** Given text follows **
Sophie's World 1: The Phantom Menace's Birthday Card

M'kay, so the first chapter of Sophie's World (In-A-Gadda-Da-Vida. Or it might have been The Garden of Eden. I don't really remember the name. From now on, I'll just try to be close to the chapter names) raised two questions: "Who are you?" and "Where does the world come from?" It also introduced the Hilde arc (a mismailed birthday card! BIGGEST MYSTERY EVAR!), which will hopefully get explored later in the book. Otherwise it's just a dangling plot thread, and I'm wrong in calling it an arc. It would also mean this could be a book of Kudzu plots, which would suck.

The point of these questions is to launch Sophie into a philosophical spiral (she starts wondering if she'd been given a different name, would she have become a different person, and if everything must come from something, then the question of how everything came to be is a question that keeps looping back, because God wouldn't be able to create himself before he existed). That spiral then sends her into a loop of thinking about how great life is, which makes her think about how much death sucks, which made her think about how great life is, which makes her think about how much death sucks, repeat ad infinitum...

Once she snaps out of that endless thought train (okay, so she didn't quite repeated to infinity), she then figures that she has three problems to solve:
  1. Who sent her the letters?
  2. What are the answers to the questions on her mind?
  3. Who is Hilde*?

The next day (in Chapter 2, Rise of the Planet of the Top Hats), Sophie's friend Joanna gets actual dialog, which I think is a real shame. Apparently, Black Jack and badminton are just the bee's knees, and when Sophie disagrees, Joanna responds by getting angry and storming off to her house, leaving Sophie to wander home in the dangerous roads of Norway (according to the Pirate Bay, polar bears roam the streets of Sweden, attacking people. Norway borders on Sweden, so I assume there's some spill over. Unless the Norwegians have some awesome military unit that patrols the streets, killing any murderous polar bears. But I've never heard of such a unit, so I have to assume there is no such unit), all by herself. Despite the wishes of Joanna, the worst friend a person could ask for, Sophie makes it home safe, and finds another letter. This letter (which basically serves as an introduction to Philosophy) somehow knew that Sophie's philosophical spiral involved the existence of God and whether or not there was life after death, and declares that philosophers climb rabbit hair (so they might stare into the face of God) for a hobby. After reading this (and forgetting to breathe for a little while), she goes to check her mail box again. She finds another letter, which declares that housewives consider indoor flight to be quite improper, but don't mind the idea of men climbing rabbit hair so they might stare into the face of God whilst shouting that we're floating in space (which I'm sure could be tied to the idea that we're all just dust in the wind).
** End of Given text **
** Listed records follows **
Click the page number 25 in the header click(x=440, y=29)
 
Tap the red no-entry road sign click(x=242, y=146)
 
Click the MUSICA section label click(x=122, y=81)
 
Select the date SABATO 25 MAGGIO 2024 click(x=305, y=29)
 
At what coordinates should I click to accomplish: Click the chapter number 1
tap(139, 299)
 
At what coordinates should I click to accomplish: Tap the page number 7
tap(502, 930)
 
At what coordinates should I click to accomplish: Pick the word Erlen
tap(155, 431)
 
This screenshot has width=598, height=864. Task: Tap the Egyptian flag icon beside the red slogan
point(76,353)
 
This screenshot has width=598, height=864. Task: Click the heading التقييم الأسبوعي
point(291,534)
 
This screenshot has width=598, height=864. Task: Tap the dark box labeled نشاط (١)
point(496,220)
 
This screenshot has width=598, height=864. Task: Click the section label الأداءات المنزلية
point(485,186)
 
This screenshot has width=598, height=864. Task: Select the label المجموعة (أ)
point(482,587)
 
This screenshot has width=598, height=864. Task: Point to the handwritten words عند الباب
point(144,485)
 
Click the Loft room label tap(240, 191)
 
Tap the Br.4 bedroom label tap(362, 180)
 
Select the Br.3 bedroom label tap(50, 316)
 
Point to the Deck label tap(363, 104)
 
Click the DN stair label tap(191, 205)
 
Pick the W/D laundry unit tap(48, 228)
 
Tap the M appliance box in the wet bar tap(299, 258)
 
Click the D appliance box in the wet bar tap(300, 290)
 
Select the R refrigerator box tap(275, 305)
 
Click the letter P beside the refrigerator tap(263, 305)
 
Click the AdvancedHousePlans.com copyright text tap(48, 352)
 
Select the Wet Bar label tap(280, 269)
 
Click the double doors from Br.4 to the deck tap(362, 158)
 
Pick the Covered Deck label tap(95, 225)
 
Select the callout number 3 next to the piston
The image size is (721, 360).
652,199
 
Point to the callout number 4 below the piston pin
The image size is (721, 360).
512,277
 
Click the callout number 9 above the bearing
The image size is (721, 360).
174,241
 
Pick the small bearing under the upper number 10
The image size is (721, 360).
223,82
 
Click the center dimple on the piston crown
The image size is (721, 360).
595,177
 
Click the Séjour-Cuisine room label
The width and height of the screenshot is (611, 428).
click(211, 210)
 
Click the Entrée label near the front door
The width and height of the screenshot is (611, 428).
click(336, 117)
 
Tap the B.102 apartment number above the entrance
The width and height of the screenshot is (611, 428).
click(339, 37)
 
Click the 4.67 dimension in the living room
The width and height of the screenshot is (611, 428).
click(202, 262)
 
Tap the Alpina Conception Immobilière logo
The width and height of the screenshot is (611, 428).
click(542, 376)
** End of Listed records **
Write the next part of the Sophie's World chapter recap, starting right after its last sentence.

## Response to this task
It turns out that this is a metaphor, and the whole of reality is not just some rabbit being pulled from a celestial top hat (anyone who has read some of Terry Pratchett's work knows that the Universe is actually just the contents of a leather bag carried by an old man as he journeys through space** ***). The idea of the metaphor is that when we're born, we're at the tip of the hairs, and everything is vast and new and wonderful. As we age, we climb down the hairs, nestling in the mess of hairs, getting comfy and complacent. Unless you're a philosopher! Then at some point you drag yourself out of that boring, humdrum life and reclimb the hairs, to stare a new at the vast and wonderful world [of stage magic].

So, through the ancient practices of reading and not breathing, Sophie learns how to piss off her mother, and thus realizes she has been saved from a comfy, complacent life.

:BLACKOUT:


---

*Sophie's logic is that if one weird thing happened around the same time as another weird thing, the two events must be related. Horrible logic, but it sets the plot ball in motion, so whatever.
**there is debate as to whether or not the leather bag and the old man are also inside the leather bag that carries the universe.
***also worth note that the world is carried on the backs of four elephants, who are standing on the back of a giant space turtle that journeys through space.